== GIVEN TASK ==
Find each line in the records below that contains the word "size", and list those lines in full.

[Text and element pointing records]
[Begin]
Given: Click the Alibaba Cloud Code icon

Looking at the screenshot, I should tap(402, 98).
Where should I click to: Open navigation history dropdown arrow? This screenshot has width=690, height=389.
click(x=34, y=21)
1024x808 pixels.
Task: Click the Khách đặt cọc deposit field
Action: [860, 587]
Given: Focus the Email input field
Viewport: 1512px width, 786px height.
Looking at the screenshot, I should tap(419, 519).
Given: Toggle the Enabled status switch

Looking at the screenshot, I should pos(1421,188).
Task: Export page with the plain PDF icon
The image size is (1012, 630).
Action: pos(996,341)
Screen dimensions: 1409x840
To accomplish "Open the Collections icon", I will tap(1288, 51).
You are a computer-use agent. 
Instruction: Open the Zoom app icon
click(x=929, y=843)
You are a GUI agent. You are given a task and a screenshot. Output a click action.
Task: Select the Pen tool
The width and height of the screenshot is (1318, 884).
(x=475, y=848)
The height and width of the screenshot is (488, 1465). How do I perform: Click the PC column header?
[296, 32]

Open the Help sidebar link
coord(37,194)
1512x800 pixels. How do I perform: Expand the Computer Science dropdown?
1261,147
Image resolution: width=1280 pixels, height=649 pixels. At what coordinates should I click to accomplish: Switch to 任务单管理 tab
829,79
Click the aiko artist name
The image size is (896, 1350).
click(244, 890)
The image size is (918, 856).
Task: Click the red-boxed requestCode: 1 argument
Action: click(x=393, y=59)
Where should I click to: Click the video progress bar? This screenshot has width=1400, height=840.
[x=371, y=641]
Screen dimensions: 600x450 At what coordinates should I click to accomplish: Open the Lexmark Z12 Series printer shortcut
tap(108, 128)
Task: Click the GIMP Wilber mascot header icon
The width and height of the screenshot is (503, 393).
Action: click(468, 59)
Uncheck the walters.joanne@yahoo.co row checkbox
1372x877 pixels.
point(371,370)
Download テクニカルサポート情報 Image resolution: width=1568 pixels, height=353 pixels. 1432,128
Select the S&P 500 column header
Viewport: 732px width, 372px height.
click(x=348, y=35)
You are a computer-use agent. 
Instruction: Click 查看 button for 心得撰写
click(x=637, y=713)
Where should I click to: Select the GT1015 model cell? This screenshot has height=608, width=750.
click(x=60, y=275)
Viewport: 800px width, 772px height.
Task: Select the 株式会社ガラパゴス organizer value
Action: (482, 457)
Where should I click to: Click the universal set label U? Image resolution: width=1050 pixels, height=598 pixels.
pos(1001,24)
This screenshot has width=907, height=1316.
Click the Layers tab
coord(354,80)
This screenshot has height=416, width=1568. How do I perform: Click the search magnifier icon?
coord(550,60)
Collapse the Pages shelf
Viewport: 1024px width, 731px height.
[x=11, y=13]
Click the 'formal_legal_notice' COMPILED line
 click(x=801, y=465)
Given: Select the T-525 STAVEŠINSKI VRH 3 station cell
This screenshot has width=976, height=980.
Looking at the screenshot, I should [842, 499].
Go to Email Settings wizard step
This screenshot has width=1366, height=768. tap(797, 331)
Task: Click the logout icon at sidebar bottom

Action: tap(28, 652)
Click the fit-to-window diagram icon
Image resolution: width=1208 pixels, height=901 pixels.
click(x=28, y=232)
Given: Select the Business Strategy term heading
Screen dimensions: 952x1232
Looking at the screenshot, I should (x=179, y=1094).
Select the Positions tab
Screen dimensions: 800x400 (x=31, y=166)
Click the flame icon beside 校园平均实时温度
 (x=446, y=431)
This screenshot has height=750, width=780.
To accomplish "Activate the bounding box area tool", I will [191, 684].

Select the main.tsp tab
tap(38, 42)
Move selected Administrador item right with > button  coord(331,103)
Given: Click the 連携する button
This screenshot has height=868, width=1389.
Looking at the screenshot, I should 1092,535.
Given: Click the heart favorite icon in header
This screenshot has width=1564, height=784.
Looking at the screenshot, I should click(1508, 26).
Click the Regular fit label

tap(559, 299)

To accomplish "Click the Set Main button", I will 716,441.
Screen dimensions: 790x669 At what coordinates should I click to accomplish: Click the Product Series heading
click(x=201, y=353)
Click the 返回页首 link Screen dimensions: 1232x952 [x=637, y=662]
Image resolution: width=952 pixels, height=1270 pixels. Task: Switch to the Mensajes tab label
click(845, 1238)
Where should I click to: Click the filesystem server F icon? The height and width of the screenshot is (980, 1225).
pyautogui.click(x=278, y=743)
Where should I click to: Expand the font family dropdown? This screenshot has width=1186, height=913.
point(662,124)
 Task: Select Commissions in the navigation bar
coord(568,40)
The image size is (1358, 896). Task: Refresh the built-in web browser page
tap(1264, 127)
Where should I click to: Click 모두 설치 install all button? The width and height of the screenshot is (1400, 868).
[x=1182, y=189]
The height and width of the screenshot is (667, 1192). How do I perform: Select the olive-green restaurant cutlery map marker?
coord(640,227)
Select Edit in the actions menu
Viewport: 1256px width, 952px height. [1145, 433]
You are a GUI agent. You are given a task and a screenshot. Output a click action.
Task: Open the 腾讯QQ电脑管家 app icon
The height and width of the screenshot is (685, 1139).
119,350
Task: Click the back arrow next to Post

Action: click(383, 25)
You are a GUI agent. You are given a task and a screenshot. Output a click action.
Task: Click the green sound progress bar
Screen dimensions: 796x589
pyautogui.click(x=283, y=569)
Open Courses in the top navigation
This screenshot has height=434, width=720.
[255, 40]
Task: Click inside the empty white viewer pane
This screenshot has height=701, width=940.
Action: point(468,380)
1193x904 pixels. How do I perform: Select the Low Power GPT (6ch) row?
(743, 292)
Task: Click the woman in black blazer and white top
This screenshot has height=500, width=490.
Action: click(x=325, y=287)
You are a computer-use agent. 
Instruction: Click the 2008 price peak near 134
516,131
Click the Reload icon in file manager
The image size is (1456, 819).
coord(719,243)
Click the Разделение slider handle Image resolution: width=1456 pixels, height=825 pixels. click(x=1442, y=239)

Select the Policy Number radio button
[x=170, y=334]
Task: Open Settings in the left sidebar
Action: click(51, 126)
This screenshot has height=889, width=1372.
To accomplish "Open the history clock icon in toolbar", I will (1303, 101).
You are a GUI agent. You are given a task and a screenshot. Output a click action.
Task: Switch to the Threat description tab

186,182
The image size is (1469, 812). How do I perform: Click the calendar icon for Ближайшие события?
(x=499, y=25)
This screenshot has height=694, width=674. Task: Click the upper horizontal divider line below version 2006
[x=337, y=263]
[End]
== EXPECTED OUTPUT ==
The image size is (1012, 630).
The image size is (896, 1350).
The image size is (918, 856).
The image size is (1358, 896). Task: Refresh the built-in web browser page
The image size is (1456, 819).
The image size is (1469, 812). How do I perform: Click the calendar icon for Ближайшие события?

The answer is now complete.